[sc34wg3] Subjects, role players, and user-defined association types

Lars Marius Garshol sc34wg3@isotopicmaps.org
08 Jan 2003 00:07:21 +0100


* Martin Bryan
|
| Now Lars, surely you expect me to bite when you responded to Sam's
| [...]

I don't bait, Martin.
 
| Given your following set of e-mails with Conal Tuohy on
| transitivity, reflexivity, etc, I would have thought that even you
| could see that these constraints need to be recorded as facets of
| topics and their components, and not by always inventing new topics
| and associations that just control one or two minor aspects of topic
| map navigation.

We really do see this from opposite sides. My understanding was that
facets applied to resources, not to topics. And even if they did apply
to topics, I don't see how they could do that without becoming another
kind of association.

The model has a lot of different constructs in it already. The more we
can throw out and replace by published subjects, the better.

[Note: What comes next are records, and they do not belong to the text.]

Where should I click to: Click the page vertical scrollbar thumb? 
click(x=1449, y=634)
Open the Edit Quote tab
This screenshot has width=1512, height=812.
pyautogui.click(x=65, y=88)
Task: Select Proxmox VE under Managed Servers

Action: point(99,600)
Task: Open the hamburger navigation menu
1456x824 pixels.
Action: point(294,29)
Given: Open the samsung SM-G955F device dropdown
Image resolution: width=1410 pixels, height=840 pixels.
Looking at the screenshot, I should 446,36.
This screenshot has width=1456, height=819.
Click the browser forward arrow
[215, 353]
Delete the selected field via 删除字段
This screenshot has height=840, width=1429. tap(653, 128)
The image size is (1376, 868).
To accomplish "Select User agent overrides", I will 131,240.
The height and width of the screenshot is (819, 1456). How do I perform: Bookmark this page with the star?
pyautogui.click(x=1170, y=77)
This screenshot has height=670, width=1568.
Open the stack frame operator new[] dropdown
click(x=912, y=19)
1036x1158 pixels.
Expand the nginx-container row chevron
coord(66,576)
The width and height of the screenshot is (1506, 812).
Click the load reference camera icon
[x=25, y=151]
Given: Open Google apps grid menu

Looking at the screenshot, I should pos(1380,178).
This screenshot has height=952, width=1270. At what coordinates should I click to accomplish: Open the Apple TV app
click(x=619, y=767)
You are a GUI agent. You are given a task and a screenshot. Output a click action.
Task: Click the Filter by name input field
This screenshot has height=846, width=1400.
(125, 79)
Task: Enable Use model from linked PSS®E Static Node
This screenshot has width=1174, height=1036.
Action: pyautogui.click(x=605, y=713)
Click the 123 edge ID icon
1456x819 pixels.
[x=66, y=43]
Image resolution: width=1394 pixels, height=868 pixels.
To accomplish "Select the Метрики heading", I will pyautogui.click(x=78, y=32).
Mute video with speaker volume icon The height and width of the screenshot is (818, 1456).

A complex
model makes implementation harder, and making implementation harder
means there will be fewer implementations, and fewer implementations
means, well, fewer users.

The trick is drawing the line between what's necessary and what's
not. If you think facets are on the right side of the line I'd like to
know why.
 
| For example, I might want to say that a particular base name is
| valid in English and French by using the proper XML statement
| xml:lang="en fr". This would create two name/value assertions,
| xml:lang<-->en and xml:lang<-->fr with the assertion type of
| valid-in-language which the base name object would then point using
| two basename-facet assertions. (OK, I know you are all going to say
| I should not follow the W3C rules for defining language, and should
| do name language specification using separate topics and
| associations, but I'm supposed to promote the proper use of existing
| standards before inventing new ones!) 

Martin, I know this is what you think, but that's not much help. The
question is: *why* do you think this is right? *Why* should we change
our point of view to follow you? We've spent years working to get to
the understanding of topic maps we have now. Surely you won't expect
us to abandon it just because you tell us it's wrong? The least you
can do is to tell us *why* it is wrong.